Reportage
«Je ne me lèverais pas chaque matin pour une autre race que l’Hérens»

Chaque mois, Terre&Nature met la relève à l’honneur. À côté de son travail, le Valaisan Guillaume Délèze s’occupe d’une trentaine de bovins, ainsi que de 7 hectares d’abricotiers avec son père.

«Je ne me lèverais pas chaque matin pour une autre race que l’Hérens»

À notre arrivée devant la maison de Guillaume Délèze à Fey (VS), nous sommes rapidement accueillis par la famille au complet: sa femme, Johanne, et ses deux filles, Lise, 3 ans, et Alice, 6 ans. Une joyeuse équipe, qui semble bien s’accommoder de l’activité, prenante, du père de famille. «Je n’ai pas vraiment eu le choix, lance son épouse, amusée.
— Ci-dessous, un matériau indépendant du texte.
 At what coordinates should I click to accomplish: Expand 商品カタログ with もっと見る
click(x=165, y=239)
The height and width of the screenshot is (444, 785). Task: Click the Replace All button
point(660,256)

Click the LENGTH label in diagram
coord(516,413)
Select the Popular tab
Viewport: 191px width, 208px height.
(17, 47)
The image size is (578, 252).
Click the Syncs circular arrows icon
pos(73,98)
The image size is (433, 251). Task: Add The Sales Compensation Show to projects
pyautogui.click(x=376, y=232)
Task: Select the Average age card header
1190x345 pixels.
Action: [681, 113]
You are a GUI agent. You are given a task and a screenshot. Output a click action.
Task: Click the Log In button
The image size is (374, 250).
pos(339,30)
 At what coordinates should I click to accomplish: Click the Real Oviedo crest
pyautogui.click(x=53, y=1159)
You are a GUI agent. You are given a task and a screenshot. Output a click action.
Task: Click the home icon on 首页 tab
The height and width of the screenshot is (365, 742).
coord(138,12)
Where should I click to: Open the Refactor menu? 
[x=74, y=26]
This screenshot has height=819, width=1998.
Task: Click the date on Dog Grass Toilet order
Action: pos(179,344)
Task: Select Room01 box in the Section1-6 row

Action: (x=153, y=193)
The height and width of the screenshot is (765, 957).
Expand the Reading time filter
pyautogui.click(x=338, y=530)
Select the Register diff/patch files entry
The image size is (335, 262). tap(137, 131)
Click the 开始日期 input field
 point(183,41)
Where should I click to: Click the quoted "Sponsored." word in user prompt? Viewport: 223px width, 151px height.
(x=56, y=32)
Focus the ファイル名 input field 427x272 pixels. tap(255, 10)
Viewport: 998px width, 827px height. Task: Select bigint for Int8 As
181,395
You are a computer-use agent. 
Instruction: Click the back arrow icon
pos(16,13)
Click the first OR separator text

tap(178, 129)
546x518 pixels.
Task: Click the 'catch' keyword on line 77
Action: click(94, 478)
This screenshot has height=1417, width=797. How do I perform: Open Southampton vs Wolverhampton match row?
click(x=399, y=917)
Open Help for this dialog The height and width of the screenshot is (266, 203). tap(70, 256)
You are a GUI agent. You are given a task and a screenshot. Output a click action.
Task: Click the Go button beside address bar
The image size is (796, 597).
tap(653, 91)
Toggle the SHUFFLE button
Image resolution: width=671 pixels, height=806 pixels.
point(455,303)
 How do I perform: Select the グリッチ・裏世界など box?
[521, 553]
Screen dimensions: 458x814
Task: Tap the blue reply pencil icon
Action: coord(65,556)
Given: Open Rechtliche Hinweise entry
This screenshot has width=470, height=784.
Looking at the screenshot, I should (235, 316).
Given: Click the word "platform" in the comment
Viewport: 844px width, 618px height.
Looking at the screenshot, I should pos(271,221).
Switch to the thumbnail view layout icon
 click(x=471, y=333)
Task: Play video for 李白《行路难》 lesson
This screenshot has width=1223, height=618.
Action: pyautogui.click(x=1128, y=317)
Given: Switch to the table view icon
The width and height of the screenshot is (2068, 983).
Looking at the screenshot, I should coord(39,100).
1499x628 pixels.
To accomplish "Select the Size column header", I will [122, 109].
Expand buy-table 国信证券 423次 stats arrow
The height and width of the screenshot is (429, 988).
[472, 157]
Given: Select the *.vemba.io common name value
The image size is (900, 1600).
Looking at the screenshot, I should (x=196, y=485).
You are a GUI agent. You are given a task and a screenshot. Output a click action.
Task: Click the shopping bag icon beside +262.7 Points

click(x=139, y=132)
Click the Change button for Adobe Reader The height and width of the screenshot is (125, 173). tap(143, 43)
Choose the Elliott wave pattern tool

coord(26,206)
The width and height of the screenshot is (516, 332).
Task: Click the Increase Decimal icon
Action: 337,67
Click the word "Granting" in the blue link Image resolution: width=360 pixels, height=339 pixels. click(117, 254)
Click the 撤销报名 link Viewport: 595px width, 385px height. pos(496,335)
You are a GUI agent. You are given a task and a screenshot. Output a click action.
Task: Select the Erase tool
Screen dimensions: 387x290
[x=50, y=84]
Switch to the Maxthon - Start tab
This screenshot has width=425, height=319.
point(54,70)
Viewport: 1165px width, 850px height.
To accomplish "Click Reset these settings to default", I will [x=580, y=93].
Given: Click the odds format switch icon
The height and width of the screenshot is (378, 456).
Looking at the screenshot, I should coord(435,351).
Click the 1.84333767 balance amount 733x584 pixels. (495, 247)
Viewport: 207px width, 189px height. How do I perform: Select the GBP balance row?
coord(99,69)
Quand j’ai rencontré Guillaume, j’ai dû accepter tout le package!» Un lot qui comprend une trentaine de vaches réparties en trois écuries et une stabulation libre autour de la demeure, ainsi que les 7 hectares d’abricotiers qu’il gère avec son père, desquels sont tirées une septantaine de liqueurs aux différents arômes, bien connues dans la région.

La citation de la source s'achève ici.